Welcome to Scholar Flux’s documentation!
Scholar Flux is a Python library for searching and processing academic articles from multiple providers with built-in caching and data management capabilities.
Tutorials:
- Getting Started
- Response Handling and Error Patterns
- Response Access Patterns
- Response Types in Detail
- Error Handling Patterns
- Built-In Retry System
- Practical Examples
- Multi-Provider Search
- Overview
- Quick Start
- Understanding Multi-Provider Architecture
- Working with Results
- Rate Limiting
- Real-World Example: Systematic Literature Review
- Best Practices
- Troubleshooting
- Next Steps
- Schema Normalization
- Overview
- Basic Normalization
- Understanding Universal Fields
- Advanced Normalization
- Working with DataFrames
- Creating Custom Field Maps
- Best Practices
- Next Steps
- Real-World Use Cases
- Caching Strategies
- Prerequisites
- Understanding the Two Caches
- Quick Start Patterns
- Choosing a Storage Backend
- Using Namespaces
- Encrypted Session Caching
- Monitoring Cache Behavior
- Practical Examples
- Multi-Provider Parallel Searches
- Cache Invalidation
- Time-To-Live (TTL) Strategies
- Troubleshooting
- Best Practices
- Further Reading
- Workflows
- Custom Providers
- Production Deployment
- Environment Configuration
- Docker for Reproducibility
- Production Patterns
- Production Use Cases
- Data Ownership & Citation
- Security Essentials
- Best Practices
- Production Checklist
- Next Steps
- scholar_flux
Quick Start
Installation
The scholar-flux module is currently in beta, and is available right now for testing and preliminary use! Install Scholar Flux using the pypi index for testing:
pip install scholar-flux
Quick Start Example
Here’s a complete example demonstrating Scholar Flux’s core features:
from scholar_flux import SearchAPI, SearchCoordinator, DataCacheManager
# Initialize the API client with requests-cache to cache successful responses
api = SearchAPI.from_defaults(
query="psychology",
provider_name='plos',
use_cache=True
)
# Perform a search and get a response object
response = api.search(page=1)
# Coordinate the response retrieval processing with a single search
# and in-memory record cache
coordinator = SearchCoordinator(api)
# Turn off process caching altogether
coordinator = SearchCoordinator(api, cache_results=False)

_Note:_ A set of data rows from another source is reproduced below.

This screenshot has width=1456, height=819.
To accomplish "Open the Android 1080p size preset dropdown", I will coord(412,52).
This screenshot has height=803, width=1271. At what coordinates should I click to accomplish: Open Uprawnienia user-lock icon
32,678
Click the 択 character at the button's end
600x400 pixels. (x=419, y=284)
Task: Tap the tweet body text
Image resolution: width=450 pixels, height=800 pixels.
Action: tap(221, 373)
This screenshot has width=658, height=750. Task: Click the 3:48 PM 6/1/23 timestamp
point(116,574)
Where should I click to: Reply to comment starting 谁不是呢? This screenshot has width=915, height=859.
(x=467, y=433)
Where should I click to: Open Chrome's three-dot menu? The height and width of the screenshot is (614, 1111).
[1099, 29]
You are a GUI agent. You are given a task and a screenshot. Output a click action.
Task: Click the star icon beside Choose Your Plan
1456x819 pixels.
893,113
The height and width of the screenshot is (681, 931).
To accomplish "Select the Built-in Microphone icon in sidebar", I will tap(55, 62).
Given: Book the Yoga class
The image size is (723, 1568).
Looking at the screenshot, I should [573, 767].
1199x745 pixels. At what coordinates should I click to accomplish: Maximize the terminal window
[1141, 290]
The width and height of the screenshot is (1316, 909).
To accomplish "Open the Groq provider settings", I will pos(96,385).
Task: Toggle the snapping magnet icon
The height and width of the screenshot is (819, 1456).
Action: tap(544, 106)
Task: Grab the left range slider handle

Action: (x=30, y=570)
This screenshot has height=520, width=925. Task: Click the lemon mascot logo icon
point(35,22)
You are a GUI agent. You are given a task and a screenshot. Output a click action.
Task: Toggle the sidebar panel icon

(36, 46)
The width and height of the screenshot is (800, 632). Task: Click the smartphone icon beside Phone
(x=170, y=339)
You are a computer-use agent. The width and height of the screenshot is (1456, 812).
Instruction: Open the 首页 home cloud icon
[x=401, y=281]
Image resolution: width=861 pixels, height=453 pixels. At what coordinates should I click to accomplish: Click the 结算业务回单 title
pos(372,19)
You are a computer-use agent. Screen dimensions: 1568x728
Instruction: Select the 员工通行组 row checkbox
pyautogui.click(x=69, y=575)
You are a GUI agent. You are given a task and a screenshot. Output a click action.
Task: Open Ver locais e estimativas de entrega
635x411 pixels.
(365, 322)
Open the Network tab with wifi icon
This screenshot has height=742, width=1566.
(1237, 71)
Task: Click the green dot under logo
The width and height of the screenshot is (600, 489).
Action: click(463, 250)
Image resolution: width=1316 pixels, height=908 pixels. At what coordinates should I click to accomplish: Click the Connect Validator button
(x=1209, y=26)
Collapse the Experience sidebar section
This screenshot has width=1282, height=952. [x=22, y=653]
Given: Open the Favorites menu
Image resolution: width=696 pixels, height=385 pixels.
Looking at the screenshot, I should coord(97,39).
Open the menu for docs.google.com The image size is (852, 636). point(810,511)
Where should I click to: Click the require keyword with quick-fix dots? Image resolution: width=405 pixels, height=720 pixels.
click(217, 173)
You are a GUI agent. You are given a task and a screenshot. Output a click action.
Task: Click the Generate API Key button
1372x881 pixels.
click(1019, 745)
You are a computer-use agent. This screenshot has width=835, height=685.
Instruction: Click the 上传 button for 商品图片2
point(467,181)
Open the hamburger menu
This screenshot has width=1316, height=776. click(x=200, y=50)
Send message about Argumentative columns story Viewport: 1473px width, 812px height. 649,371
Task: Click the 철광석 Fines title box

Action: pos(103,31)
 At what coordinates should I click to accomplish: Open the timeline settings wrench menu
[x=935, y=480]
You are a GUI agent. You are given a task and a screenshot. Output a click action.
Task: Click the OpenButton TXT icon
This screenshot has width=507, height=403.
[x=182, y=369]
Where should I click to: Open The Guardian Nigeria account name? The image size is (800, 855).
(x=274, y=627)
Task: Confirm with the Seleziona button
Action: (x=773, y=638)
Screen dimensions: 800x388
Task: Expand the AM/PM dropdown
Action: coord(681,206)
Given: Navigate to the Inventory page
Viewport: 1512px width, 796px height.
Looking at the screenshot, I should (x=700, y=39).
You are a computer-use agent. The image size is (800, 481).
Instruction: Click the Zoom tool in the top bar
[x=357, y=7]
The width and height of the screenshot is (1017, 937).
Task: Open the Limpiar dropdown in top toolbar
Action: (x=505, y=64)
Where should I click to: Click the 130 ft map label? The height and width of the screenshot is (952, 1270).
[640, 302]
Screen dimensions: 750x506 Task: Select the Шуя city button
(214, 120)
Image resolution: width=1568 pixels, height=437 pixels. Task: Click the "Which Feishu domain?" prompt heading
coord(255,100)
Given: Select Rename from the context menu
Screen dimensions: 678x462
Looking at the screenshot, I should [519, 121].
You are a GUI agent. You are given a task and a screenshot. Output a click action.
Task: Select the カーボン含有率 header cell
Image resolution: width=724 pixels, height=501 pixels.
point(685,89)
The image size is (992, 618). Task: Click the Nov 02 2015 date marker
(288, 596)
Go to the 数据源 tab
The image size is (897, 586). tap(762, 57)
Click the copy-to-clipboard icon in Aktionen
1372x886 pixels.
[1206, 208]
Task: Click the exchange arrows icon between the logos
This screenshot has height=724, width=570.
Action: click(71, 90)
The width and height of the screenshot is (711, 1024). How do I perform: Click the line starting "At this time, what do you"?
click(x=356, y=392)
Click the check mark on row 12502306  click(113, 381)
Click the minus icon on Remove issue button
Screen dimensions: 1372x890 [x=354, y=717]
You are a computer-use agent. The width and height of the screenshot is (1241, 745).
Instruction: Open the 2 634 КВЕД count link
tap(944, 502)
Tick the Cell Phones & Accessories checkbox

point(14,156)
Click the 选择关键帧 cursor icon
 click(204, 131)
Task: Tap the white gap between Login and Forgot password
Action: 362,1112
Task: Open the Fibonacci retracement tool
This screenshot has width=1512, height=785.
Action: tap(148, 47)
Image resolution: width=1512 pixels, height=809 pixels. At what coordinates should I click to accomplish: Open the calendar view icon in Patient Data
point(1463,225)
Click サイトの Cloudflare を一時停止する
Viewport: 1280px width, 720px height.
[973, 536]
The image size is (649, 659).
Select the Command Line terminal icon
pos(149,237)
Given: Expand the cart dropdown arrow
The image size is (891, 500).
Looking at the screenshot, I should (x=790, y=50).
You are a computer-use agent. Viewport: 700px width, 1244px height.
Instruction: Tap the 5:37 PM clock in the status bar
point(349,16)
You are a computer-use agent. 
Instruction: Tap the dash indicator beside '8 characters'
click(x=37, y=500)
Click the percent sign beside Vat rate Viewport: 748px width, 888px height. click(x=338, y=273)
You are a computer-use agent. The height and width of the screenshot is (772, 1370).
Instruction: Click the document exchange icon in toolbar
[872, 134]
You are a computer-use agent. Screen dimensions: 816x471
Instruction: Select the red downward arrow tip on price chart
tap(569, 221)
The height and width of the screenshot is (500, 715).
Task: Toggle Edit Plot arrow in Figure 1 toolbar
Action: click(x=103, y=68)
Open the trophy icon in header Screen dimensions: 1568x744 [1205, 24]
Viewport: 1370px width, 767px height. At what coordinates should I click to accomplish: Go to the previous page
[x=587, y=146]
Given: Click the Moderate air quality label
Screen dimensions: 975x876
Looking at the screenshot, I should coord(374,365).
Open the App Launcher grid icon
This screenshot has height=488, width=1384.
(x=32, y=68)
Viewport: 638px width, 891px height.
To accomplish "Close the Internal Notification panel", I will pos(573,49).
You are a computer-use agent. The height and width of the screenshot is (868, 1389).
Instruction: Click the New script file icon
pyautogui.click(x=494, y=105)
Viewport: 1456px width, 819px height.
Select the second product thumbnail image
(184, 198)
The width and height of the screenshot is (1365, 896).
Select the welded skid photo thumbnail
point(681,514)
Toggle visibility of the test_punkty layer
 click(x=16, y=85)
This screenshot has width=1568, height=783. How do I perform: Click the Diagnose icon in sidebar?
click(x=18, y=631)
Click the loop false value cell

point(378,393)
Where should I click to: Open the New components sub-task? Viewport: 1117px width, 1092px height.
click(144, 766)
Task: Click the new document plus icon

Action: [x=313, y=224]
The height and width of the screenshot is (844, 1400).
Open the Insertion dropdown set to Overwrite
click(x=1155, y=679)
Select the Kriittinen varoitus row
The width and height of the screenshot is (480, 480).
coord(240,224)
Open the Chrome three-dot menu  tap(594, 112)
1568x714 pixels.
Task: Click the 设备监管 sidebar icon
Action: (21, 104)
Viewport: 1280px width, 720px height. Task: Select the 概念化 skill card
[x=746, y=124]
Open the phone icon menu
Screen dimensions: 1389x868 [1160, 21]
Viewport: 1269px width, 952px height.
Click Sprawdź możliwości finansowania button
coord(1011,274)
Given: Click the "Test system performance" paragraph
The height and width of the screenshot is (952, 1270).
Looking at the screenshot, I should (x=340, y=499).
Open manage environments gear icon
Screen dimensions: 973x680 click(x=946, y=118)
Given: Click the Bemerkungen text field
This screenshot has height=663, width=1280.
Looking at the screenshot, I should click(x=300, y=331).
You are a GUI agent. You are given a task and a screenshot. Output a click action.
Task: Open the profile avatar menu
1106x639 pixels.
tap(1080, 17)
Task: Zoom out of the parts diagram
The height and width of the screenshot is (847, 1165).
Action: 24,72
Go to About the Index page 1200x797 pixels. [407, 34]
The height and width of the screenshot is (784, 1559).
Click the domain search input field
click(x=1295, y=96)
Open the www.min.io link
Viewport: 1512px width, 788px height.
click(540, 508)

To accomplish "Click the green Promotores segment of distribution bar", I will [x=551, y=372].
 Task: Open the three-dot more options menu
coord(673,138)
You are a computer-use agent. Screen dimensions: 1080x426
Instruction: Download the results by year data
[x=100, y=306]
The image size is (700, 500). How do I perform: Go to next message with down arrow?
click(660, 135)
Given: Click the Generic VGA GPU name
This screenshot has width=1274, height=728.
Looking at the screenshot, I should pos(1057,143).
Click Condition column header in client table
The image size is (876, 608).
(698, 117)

# Or use sqlalchemy, redis, or mongodb with an optional config
# (assuming a redis server and redis-py are installed)
coordinator = SearchCoordinator(
api,
cache_manager=DataCacheManager.with_storage('redis', 'localhost')
)
# Retrieves the previously cached response and processes it
processed_response = coordinator.search(page=1)
# Show each record from a flattened dictionary
print(processed_response.data)
# Transform the dictionary of records into a pandas dataframe
import pandas as pd
record_data_frame = pd.DataFrame(processed_response.data)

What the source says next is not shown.